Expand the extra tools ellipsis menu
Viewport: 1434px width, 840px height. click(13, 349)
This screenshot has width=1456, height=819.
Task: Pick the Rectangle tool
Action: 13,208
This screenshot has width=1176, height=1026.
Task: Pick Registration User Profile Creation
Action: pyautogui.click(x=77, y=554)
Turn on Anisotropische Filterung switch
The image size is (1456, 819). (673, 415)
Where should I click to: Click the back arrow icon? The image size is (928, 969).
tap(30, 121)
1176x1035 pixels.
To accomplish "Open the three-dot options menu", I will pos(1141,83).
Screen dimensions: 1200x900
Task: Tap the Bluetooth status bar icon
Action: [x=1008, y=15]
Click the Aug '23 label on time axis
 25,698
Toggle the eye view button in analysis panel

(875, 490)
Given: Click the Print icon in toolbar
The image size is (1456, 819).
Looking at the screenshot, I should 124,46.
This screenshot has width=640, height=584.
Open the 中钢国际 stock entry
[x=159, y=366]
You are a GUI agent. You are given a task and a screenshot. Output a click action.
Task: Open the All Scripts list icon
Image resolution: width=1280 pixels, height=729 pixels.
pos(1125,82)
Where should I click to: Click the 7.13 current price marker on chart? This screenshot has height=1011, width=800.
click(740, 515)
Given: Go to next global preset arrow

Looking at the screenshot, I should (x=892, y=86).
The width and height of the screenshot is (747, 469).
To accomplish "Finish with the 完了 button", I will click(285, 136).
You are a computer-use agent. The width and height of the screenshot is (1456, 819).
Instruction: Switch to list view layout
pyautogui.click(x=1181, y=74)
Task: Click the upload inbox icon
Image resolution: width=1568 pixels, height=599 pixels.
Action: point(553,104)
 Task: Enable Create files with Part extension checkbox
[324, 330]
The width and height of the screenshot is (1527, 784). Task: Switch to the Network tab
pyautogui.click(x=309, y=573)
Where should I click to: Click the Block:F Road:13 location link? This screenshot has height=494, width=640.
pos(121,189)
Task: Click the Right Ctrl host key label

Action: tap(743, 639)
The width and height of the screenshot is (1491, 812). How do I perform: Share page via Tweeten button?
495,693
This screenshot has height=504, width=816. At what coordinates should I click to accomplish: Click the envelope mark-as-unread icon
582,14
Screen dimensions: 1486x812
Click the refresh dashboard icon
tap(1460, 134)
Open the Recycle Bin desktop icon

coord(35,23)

____________

(Aim): Reproduce every line of the data above, character for character, with nothing added or left out.

(Finished answer):
Expand the extra tools ellipsis menu
Viewport: 1434px width, 840px height. click(13, 349)
This screenshot has width=1456, height=819.
Task: Pick the Rectangle tool
Action: 13,208
This screenshot has width=1176, height=1026.
Task: Pick Registration User Profile Creation
Action: pyautogui.click(x=77, y=554)
Turn on Anisotropische Filterung switch
The image size is (1456, 819). (673, 415)
Where should I click to: Click the back arrow icon? The image size is (928, 969).
tap(30, 121)
1176x1035 pixels.
To accomplish "Open the three-dot options menu", I will pos(1141,83).
Screen dimensions: 1200x900
Task: Tap the Bluetooth status bar icon
Action: [x=1008, y=15]
Click the Aug '23 label on time axis
 25,698
Toggle the eye view button in analysis panel

(875, 490)
Given: Click the Print icon in toolbar
The image size is (1456, 819).
Looking at the screenshot, I should 124,46.
This screenshot has width=640, height=584.
Open the 中钢国际 stock entry
[x=159, y=366]
You are a GUI agent. You are given a task and a screenshot. Output a click action.
Task: Open the All Scripts list icon
Image resolution: width=1280 pixels, height=729 pixels.
pos(1125,82)
Where should I click to: Click the 7.13 current price marker on chart? This screenshot has height=1011, width=800.
click(740, 515)
Given: Go to next global preset arrow

Looking at the screenshot, I should (x=892, y=86).
The width and height of the screenshot is (747, 469).
To accomplish "Finish with the 完了 button", I will click(285, 136).
You are a computer-use agent. The width and height of the screenshot is (1456, 819).
Instruction: Switch to list view layout
pyautogui.click(x=1181, y=74)
Task: Click the upload inbox icon
Image resolution: width=1568 pixels, height=599 pixels.
Action: point(553,104)
 Task: Enable Create files with Part extension checkbox
[324, 330]
The width and height of the screenshot is (1527, 784). Task: Switch to the Network tab
pyautogui.click(x=309, y=573)
Where should I click to: Click the Block:F Road:13 location link? This screenshot has height=494, width=640.
pos(121,189)
Task: Click the Right Ctrl host key label

Action: tap(743, 639)
The width and height of the screenshot is (1491, 812). How do I perform: Share page via Tweeten button?
495,693
This screenshot has height=504, width=816. At what coordinates should I click to accomplish: Click the envelope mark-as-unread icon
582,14
Screen dimensions: 1486x812
Click the refresh dashboard icon
tap(1460, 134)
Open the Recycle Bin desktop icon

coord(35,23)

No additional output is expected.